Reference-guided generation (e.g., object compositing, customization) has progressed rapidly, yet current pipelines share a fundamental limitation: the object-centric high-resolution reference image (HRRI) provided by users is downsampled to a fixed low-resolution (LR) before being fed into the model, so the fine-grained details are discarded before the output is even produced. In addition, the generation step then introduces its own artifacts (e.g., identity distortion) on top of this loss. Existing reference-guided generated content refinement (RefGCR) methods can correct some of these artifacts but still operate in the LR domain; reference-guided super-resolution (RefSR) methods recover resolution but assume natural-image degradations and ignore the artifact distribution of generative pipelines. To address both gaps in a single formulation, we introduce a new task: reference-guided generated content super-resolution-refinement (RefGC-SR$^2$), where the original HRRI is reused at the post-processing stage to recover lost details, refine generative artifacts, and upscale the output simultaneously. We construct the first real-world triplet data generation pipeline for this RefGC-SR$^2$ task, training a diptych-conditioned generator to synthesize paired low-quality anchors that public pretrained models cannot provide. We further present a frequency-aware diffusion transformer model for RefGC-SR$^2$ that selectively injects fine details from the HRRI while removing generative artifacts. Extensive experiments demonstrate that our RefGC-SR$^2$ model successfully (i) refines the object identity faithfully with respect to the reference, and (ii) recovers high-resolution details, so that the final result is significantly higher quality and practically more usable compared to existing RefGCR and RefSR baselines.

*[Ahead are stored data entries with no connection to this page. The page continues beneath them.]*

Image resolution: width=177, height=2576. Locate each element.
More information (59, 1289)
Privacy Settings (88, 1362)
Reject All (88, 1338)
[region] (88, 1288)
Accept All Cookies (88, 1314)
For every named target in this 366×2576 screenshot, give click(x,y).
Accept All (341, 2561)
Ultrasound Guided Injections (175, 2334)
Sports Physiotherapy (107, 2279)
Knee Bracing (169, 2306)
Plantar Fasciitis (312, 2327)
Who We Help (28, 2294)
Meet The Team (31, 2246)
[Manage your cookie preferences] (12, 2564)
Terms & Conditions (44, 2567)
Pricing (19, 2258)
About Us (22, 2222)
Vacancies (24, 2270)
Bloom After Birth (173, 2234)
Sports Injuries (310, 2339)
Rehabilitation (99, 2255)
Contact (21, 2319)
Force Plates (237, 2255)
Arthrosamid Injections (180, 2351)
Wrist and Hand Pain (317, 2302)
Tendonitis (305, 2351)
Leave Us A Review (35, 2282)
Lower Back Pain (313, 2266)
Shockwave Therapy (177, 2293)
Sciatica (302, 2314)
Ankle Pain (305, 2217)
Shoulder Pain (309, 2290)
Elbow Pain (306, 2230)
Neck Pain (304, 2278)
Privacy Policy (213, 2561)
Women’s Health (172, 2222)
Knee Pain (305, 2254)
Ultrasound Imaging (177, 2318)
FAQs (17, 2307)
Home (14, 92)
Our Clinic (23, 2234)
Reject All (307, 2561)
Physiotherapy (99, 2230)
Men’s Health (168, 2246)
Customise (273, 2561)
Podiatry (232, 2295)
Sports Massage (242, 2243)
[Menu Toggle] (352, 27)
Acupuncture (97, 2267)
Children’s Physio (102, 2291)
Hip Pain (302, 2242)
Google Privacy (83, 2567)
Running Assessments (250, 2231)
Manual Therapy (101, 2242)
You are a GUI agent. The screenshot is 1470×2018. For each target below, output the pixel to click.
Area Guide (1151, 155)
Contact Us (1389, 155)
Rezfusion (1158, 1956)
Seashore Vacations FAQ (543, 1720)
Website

翻译：参考引导生成技术（如目标合成、个性化定制）已取得快速发展，但现有流程存在一个根本性局限：用户提供的高分辨率参考图像(HRRI)被降采样至固定低分辨率(LR)后才输入模型，导致精细细节在输出生成前就已丢失。此外，生成步骤在此损失基础上会引入自身伪影（如身份特征扭曲）。现有参考引导的生成内容精修方法(RefGCR)可纠正部分伪影，但仍局限于低分辨率域；参考引导超分辨率方法(RefSR)虽能恢复分辨率，却假设自然图像退化模式，忽略了生成管线的伪影分布特征。为在统一框架中解决上述两类不足，我们提出新任务：参考引导的生成内容超分辨率-精修(RefGC-SR$^2$)——在后处理阶段复用原始高分辨率参考图像，同步恢复丢失细节、精修生成伪影并提升分辨率。我们为此任务构建了首个真实场景三元组数据生成管线，训练基于双联画条件的生成器合成公开预训练模型无法提供的配对低质量锚点样本。进一步提出频率感知扩散Transformer模型用于RefGC-SR$^2$，该模型能选择性注入来自HRRI的精细细节，同时消除生成伪影。大量实验证明，我们的RefGC-SR$^2$模型成功实现：(i) 基于参考图像忠实精修目标身份特征，(ii) 恢复高分辨率细节，使最终结果在质量与实用性上显著超越现有RefGCR与RefSR基线方法。